The social networking giant has expressed concern at the number of members who are spending long periods off the site getting on with their lives, and reminds them that their absence is being recorded and will become subject to penalties. As temperatures soar and people head outdoors, there has been a “worrying slowdown”, as one insider put it, in the torrent of pointless trivia being posted by people on their profiles. Company strategists are exploring ways of measuring the time people spend logged off the site and punishing them accordingly.
“It's an exciting time to be alive”, said Facebook executive Mark Blaine, “you can be painting your wall with one hand and telling a billion people about it on your smartphone with the other. Our parents never had these advantages. There's just no excuse to be staying away from Facebook anymore”.
However, he assured people that there's no question of his company “hounding” anybody. “That would go against everything Facebook believes in”, he said. “For instance, any user who passes away will be exempted from all financial penalties on production of a death certificate by their family”.
Mr Blaine admits there's now a major push on all levels to make people see the light and embrace the future the Facebook way.

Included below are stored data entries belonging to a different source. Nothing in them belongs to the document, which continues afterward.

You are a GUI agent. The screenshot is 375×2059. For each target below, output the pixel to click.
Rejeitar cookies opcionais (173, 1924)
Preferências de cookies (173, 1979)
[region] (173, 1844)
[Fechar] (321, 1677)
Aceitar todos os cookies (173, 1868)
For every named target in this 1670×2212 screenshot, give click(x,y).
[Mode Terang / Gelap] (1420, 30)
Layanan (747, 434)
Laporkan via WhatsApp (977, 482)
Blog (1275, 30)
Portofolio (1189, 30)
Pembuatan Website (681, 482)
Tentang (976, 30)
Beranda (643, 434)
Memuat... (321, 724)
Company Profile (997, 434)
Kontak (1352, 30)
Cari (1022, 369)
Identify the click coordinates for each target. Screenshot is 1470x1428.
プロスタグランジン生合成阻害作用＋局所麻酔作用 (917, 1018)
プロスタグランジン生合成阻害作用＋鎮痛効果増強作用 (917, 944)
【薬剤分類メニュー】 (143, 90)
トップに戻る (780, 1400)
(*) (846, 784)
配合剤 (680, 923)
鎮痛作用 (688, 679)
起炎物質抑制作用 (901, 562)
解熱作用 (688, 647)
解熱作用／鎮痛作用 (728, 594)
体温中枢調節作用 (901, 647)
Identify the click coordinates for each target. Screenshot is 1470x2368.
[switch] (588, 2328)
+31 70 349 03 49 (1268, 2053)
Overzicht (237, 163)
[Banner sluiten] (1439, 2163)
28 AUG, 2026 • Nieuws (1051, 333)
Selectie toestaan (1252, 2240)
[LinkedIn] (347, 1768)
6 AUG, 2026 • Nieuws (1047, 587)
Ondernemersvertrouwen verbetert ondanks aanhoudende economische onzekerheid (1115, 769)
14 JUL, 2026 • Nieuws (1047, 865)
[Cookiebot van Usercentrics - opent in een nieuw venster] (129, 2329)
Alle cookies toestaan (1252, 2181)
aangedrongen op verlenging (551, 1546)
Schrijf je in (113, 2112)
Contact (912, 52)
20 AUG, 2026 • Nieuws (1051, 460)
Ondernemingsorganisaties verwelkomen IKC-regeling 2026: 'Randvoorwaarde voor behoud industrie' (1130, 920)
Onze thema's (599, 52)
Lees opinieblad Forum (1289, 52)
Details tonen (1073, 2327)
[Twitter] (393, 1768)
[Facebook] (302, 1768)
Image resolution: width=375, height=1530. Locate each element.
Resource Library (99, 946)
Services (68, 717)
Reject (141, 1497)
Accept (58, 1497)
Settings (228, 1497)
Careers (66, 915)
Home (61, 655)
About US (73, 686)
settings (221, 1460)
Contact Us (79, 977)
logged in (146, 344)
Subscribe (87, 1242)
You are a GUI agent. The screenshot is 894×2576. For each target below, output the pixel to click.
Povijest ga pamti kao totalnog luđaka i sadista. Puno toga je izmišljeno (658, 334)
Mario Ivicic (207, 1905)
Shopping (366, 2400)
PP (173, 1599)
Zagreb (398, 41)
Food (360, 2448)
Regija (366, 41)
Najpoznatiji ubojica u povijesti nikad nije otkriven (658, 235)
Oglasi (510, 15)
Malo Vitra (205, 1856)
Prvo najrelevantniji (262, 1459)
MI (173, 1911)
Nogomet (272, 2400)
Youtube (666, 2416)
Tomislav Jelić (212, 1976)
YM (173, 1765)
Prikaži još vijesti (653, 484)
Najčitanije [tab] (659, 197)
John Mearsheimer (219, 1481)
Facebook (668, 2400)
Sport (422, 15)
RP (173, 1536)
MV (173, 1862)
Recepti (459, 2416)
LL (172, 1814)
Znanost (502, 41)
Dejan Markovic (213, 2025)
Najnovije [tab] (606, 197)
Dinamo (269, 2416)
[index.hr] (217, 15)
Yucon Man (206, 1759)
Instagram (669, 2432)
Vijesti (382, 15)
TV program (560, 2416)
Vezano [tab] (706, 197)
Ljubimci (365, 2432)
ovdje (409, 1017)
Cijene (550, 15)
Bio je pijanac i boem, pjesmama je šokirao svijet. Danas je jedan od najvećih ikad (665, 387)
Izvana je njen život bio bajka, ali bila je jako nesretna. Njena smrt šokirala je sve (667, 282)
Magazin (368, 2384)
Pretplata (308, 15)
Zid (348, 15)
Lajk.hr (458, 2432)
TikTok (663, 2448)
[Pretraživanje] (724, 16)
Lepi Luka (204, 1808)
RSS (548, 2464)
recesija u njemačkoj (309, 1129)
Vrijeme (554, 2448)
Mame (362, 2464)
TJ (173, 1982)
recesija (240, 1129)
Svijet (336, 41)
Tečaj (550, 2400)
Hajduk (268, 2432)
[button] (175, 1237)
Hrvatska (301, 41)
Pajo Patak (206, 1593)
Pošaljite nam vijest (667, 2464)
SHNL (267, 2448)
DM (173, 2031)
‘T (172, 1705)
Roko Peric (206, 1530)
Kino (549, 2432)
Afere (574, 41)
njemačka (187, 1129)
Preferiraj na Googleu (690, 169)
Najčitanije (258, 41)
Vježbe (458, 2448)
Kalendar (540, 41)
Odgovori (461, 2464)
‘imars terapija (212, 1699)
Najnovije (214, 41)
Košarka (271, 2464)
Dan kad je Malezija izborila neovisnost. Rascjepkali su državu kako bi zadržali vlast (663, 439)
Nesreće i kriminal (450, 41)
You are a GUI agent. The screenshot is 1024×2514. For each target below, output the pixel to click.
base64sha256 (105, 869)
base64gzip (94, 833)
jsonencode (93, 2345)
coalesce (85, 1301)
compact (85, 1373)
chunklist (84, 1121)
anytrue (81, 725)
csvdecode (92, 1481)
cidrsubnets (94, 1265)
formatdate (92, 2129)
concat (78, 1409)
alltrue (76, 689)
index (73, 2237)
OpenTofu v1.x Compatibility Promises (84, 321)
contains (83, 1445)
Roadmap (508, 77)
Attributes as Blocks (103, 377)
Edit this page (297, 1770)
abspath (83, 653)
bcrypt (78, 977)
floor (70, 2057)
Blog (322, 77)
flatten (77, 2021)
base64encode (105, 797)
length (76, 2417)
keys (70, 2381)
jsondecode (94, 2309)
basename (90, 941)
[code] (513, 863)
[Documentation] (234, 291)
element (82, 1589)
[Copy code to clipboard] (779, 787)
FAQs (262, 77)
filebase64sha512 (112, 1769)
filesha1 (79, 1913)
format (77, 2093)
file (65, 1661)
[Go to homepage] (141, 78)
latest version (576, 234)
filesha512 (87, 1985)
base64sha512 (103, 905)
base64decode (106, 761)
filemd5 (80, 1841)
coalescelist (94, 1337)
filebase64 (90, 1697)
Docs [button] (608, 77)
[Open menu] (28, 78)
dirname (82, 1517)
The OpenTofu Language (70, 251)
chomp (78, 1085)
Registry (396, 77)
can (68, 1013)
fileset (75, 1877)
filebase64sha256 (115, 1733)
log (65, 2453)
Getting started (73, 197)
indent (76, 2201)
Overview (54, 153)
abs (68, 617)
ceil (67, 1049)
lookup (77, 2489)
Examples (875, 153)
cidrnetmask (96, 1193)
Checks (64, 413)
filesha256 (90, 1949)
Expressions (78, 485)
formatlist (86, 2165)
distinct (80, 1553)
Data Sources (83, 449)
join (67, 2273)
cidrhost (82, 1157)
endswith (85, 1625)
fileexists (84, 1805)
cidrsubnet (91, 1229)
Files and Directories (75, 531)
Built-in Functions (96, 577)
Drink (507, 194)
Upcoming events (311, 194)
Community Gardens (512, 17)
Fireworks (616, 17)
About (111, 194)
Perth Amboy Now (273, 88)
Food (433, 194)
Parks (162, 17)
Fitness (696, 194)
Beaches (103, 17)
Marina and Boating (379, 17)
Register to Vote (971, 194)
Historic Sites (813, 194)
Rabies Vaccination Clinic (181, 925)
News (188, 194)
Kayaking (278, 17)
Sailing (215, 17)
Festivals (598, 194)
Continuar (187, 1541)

"Unfortunately there's an awkward cohort of people in society, mostly in the 40 to 65 age group, who have a 'take it or leave it' attitude to the social networking revolution", he complains, "and, well, let's just say we're urging them to smarten up and co-operate, especially considering the amount of information we Internet companies have on them”.
“Let's just take one example”, Mr Blaine continues, “there's a 46-year-old gentleman in Laurel Drive, Notting Hill, who's often away from his Facebook page for ten or twelve hours at a time – not good. Maybe he's busy helping his wife around the house, you might say. But then, seeing as he downloads an average of 2.3 gigabytes of porn each week, I doubt if he spends much time with his wife, if you know what I mean”.